(Stored records)
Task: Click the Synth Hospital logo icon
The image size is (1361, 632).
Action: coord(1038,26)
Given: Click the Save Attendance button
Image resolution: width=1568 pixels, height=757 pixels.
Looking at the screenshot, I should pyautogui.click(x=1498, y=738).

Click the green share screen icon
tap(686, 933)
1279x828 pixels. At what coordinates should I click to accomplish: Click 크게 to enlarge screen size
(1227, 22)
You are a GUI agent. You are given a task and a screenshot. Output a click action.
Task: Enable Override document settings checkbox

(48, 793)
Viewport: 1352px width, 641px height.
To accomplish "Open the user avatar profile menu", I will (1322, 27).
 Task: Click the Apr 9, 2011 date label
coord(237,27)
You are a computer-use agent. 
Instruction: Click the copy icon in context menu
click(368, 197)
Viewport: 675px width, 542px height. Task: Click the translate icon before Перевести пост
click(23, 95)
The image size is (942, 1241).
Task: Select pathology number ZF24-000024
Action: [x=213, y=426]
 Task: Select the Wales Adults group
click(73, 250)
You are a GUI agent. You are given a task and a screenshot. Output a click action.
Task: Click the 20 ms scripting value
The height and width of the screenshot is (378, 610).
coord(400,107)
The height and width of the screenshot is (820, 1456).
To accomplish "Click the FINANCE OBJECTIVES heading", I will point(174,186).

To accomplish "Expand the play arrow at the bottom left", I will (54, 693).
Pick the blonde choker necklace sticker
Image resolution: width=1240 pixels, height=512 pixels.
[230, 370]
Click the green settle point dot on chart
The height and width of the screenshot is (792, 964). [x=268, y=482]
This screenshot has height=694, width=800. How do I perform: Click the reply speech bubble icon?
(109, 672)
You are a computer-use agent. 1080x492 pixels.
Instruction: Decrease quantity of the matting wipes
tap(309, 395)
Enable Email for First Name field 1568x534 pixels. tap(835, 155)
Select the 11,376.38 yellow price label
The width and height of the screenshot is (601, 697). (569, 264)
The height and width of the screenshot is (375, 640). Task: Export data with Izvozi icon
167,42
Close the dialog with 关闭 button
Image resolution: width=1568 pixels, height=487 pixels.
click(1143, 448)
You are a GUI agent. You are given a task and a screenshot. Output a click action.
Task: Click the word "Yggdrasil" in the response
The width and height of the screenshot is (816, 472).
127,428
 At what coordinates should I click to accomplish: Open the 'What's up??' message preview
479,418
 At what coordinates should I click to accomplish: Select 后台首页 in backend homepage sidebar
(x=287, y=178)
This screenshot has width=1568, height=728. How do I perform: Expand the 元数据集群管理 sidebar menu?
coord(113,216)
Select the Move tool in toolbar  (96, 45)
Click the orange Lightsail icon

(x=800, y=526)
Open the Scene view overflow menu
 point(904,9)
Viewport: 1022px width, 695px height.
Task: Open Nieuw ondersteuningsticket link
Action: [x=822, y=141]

◆ Activity
The answer should reproduce each entry above in full.

◆ Answer for the task
Task: Click the Synth Hospital logo icon
The image size is (1361, 632).
Action: coord(1038,26)
Given: Click the Save Attendance button
Image resolution: width=1568 pixels, height=757 pixels.
Looking at the screenshot, I should pyautogui.click(x=1498, y=738).

Click the green share screen icon
tap(686, 933)
1279x828 pixels. At what coordinates should I click to accomplish: Click 크게 to enlarge screen size
(1227, 22)
You are a GUI agent. You are given a task and a screenshot. Output a click action.
Task: Enable Override document settings checkbox

(48, 793)
Viewport: 1352px width, 641px height.
To accomplish "Open the user avatar profile menu", I will (1322, 27).
 Task: Click the Apr 9, 2011 date label
coord(237,27)
You are a computer-use agent. 
Instruction: Click the copy icon in context menu
click(368, 197)
Viewport: 675px width, 542px height. Task: Click the translate icon before Перевести пост
click(23, 95)
The image size is (942, 1241).
Task: Select pathology number ZF24-000024
Action: [x=213, y=426]
 Task: Select the Wales Adults group
click(73, 250)
You are a GUI agent. You are given a task and a screenshot. Output a click action.
Task: Click the 20 ms scripting value
The height and width of the screenshot is (378, 610).
coord(400,107)
The height and width of the screenshot is (820, 1456).
To accomplish "Click the FINANCE OBJECTIVES heading", I will point(174,186).

To accomplish "Expand the play arrow at the bottom left", I will (54, 693).
Pick the blonde choker necklace sticker
Image resolution: width=1240 pixels, height=512 pixels.
[230, 370]
Click the green settle point dot on chart
The height and width of the screenshot is (792, 964). [x=268, y=482]
This screenshot has height=694, width=800. How do I perform: Click the reply speech bubble icon?
(109, 672)
You are a computer-use agent. 1080x492 pixels.
Instruction: Decrease quantity of the matting wipes
tap(309, 395)
Enable Email for First Name field 1568x534 pixels. tap(835, 155)
Select the 11,376.38 yellow price label
The width and height of the screenshot is (601, 697). (569, 264)
The height and width of the screenshot is (375, 640). Task: Export data with Izvozi icon
167,42
Close the dialog with 关闭 button
Image resolution: width=1568 pixels, height=487 pixels.
click(1143, 448)
You are a GUI agent. You are given a task and a screenshot. Output a click action.
Task: Click the word "Yggdrasil" in the response
The width and height of the screenshot is (816, 472).
127,428
 At what coordinates should I click to accomplish: Open the 'What's up??' message preview
479,418
 At what coordinates should I click to accomplish: Select 后台首页 in backend homepage sidebar
(x=287, y=178)
This screenshot has width=1568, height=728. How do I perform: Expand the 元数据集群管理 sidebar menu?
coord(113,216)
Select the Move tool in toolbar  (96, 45)
Click the orange Lightsail icon

(x=800, y=526)
Open the Scene view overflow menu
 point(904,9)
Viewport: 1022px width, 695px height.
Task: Open Nieuw ondersteuningsticket link
Action: [x=822, y=141]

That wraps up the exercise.